* _RAW DATA_

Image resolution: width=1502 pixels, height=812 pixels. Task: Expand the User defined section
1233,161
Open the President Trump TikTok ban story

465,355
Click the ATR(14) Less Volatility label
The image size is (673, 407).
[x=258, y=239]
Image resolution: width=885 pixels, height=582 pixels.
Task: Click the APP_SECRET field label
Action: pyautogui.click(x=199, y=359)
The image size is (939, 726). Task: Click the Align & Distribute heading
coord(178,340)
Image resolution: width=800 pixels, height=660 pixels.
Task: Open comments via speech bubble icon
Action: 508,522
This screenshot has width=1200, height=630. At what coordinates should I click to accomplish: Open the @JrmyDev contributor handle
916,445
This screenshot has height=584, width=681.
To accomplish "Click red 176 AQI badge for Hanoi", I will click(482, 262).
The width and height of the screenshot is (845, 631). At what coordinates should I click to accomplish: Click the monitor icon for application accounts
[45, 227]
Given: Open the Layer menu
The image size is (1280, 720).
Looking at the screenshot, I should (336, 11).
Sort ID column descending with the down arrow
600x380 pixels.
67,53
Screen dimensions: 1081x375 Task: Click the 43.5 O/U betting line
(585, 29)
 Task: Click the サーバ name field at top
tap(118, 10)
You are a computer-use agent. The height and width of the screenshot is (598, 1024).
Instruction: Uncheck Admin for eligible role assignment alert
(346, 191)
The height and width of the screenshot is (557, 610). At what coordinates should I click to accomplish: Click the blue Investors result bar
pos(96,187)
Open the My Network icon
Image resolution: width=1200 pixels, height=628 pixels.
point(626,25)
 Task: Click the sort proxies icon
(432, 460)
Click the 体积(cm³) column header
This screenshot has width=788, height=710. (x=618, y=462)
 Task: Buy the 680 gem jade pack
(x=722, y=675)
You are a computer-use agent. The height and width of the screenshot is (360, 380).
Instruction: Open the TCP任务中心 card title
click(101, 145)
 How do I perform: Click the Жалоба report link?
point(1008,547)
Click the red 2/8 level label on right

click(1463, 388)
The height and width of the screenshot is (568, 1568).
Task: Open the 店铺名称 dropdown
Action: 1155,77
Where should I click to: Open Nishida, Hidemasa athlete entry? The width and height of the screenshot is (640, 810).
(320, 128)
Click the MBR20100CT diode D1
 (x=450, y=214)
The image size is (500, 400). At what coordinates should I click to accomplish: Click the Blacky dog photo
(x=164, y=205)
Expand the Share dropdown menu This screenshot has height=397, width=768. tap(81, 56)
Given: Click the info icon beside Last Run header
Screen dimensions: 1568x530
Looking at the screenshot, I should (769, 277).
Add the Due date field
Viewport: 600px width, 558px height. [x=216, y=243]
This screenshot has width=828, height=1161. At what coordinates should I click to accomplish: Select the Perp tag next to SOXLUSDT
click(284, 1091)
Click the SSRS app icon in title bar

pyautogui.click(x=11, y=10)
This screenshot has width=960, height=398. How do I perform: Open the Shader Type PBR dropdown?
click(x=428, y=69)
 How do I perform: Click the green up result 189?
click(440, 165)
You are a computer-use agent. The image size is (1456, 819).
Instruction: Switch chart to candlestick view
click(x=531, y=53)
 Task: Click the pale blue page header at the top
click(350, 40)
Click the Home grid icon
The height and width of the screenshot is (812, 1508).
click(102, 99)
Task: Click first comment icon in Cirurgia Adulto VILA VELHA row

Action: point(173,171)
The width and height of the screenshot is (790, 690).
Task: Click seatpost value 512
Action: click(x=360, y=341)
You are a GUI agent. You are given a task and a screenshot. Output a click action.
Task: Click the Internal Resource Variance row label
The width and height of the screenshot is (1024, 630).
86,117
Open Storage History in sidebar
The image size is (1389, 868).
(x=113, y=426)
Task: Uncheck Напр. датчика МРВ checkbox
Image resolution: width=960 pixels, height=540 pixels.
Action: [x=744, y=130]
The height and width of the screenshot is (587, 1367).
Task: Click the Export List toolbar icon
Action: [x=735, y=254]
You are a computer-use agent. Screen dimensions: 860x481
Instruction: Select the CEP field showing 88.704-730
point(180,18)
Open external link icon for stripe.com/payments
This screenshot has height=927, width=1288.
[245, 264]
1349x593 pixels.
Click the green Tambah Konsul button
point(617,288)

* _TASK OBJECTIVE_
For this exercise, copy each line from the listing above that has the word "agent".

* _RESPONSE_
You are a computer-use agent. The height and width of the screenshot is (598, 1024).
You are a computer-use agent. The height and width of the screenshot is (360, 380).
You are a computer-use agent. The image size is (1456, 819).
You are a GUI agent. You are given a task and a screenshot. Output a click action.
You are a computer-use agent. Screen dimensions: 860x481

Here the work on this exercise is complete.